QALAT SUKKAR, Iraq, 28 March 2003 — US Marines treated enemy wounded yesterday and searched the blood-stained luggage of Iraqis killed inside a bus by a storm of bullets from advancing armored units.

Reporters counted four corpses outside the bus and Marines said another 16 lay inside. All the bodies were adult men, wearing a mixture of civilian and military clothing and had papers that appeared to identify them as Iraqi Republican Guard.

The Marines were searching the luggage for weapons, but one told Reuters that all that was found were two small handguns.

Two men who survived the attack, which appeared to have taken place on Wednesday, were being tended by Marine medics and being prepared for evacuation to hospital. Other survivors had apparently escaped into nearby fields and palm tree plantations.

One Marine picked up a wallet. Inside were wedding pictures, an army membership card and a picture of the England World Cup soccer team.

Cannon and machine-gun fire had peppered the bus with holes, killing most of the passengers in their seats. The grisly remains were evidence of the ruthlessness with which lead Marine units are clearing the road north of the central city of Nassiriyah to make way for a huge military convoy.

Reporters have seen more than a dozen burned-out trucks and buses and the corpses of at least 60 Iraqi men lying beside them during a three-day push out of Nassariyah, where Marines suffered up to 10 fatalities during ambushes on Saturday.

The US deaths, the largest daily toll so far in the weekold war, have put the Marines on the defensive. Since the weekend they have laid down heavy covering fire as they go through towns, while insisting they are taking care to spare civilians.

Pick-up trucks with Iraqi families have been seen on the road, untouched by the fast-moving, scouting vehicles that have picked off the trucks and buses with their heavy cannon and machine-guns. But civilians have died in crossfire in towns.

It was impossible for reporters to see if any of the drivers or passengers killed in the road attacks were civilians. US officers said they believed the dead were men being sent to reinforce the defense of Iraqi towns.

US officers inside this small town 220 km southeast of Baghdad said the threat they faced from irregular forces trying to stage ambushes required an aggressive approach. Brig. Gen. John Kelly, visiting the front-line forces, said he had himself seen armed men dismounting from civilian buses.

“That’s the problem we face here. We have very little time to decide if a truck or bus is going to be hostile,” he said.

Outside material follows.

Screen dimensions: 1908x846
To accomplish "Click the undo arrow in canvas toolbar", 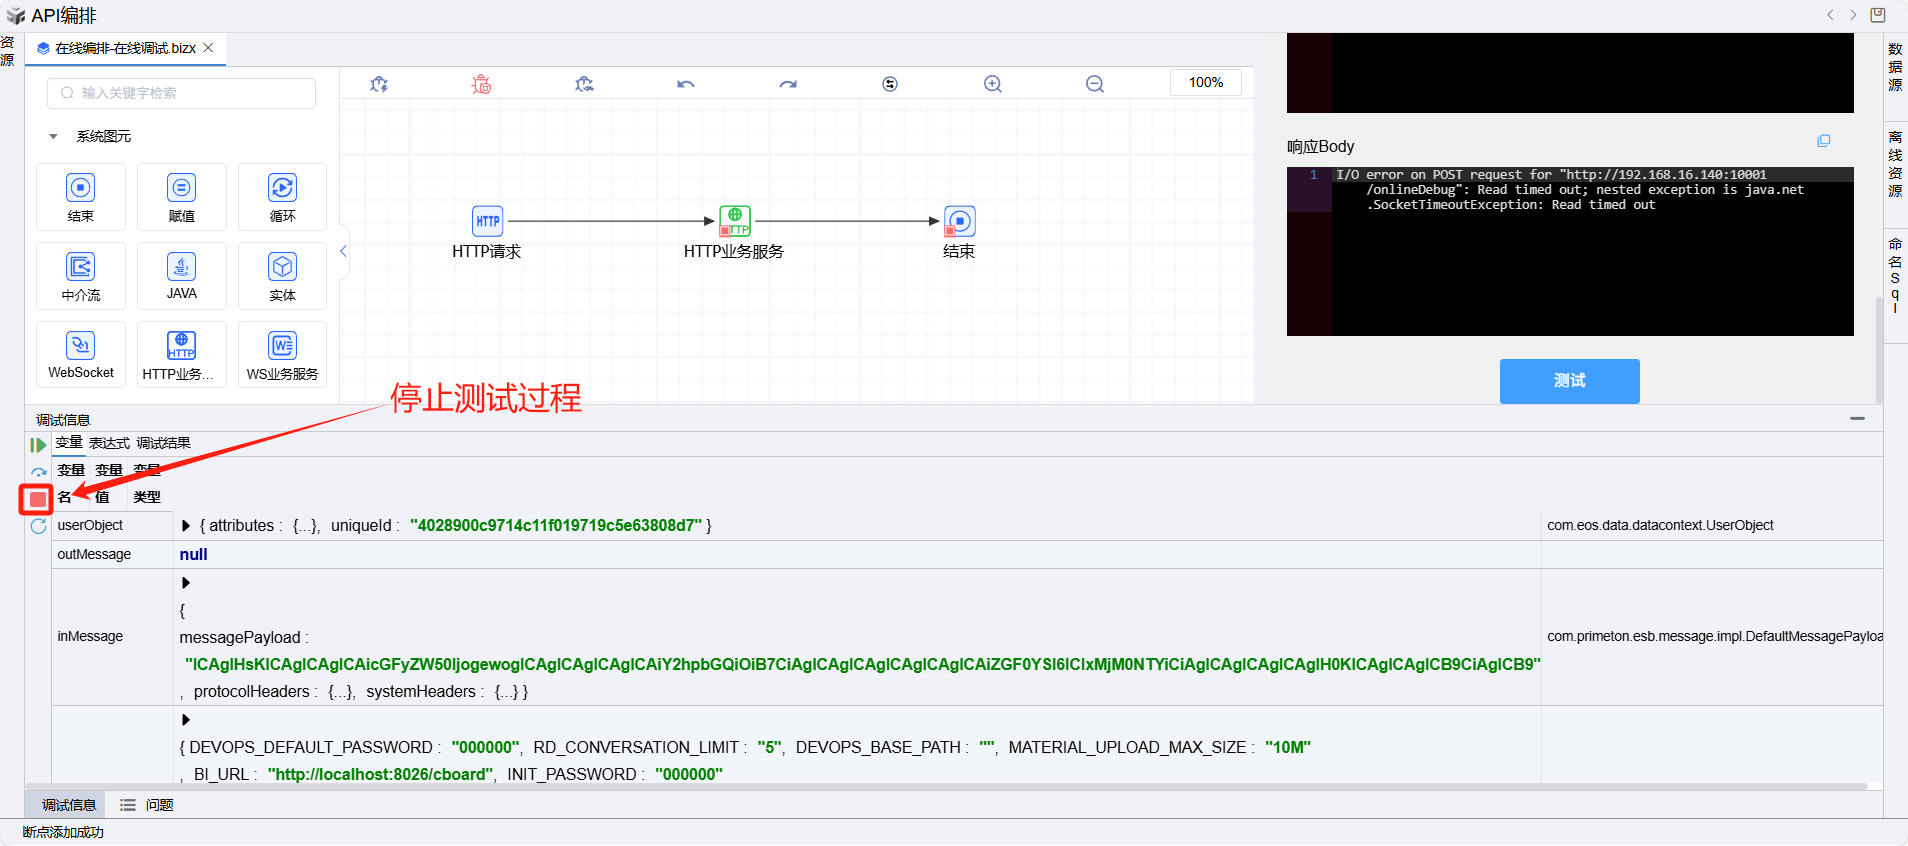I will (x=685, y=84).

Resistance by Iraqi irregular units have slowed the Marine advance and forced them into skirmishes in urban areas that they would have preferred to avoid.

Marine forces are heading north toward Kut, a major city on the Tigris river some 170 km southeast of Baghdad, in an apparent bid to pressure the capital from its eastern flanks. Kut was the scene of a major British defeat in World War One.

Kelly said Iraqi civilians have generally been “very positive” toward the invasion force. But the Marine defensive tactics used in Qalat Sukkar and other towns, where houses fronting main streets were raked with fire and tall buildings singled out for a pounding as potential observation posts, will have won them few friends.

As the convoy left Qalat Sukkar yesterday a large crowd of Iraqi men and children gathered on the main highway behind them. The crowd said nothing, just silently watched as their violent overnight guests departed.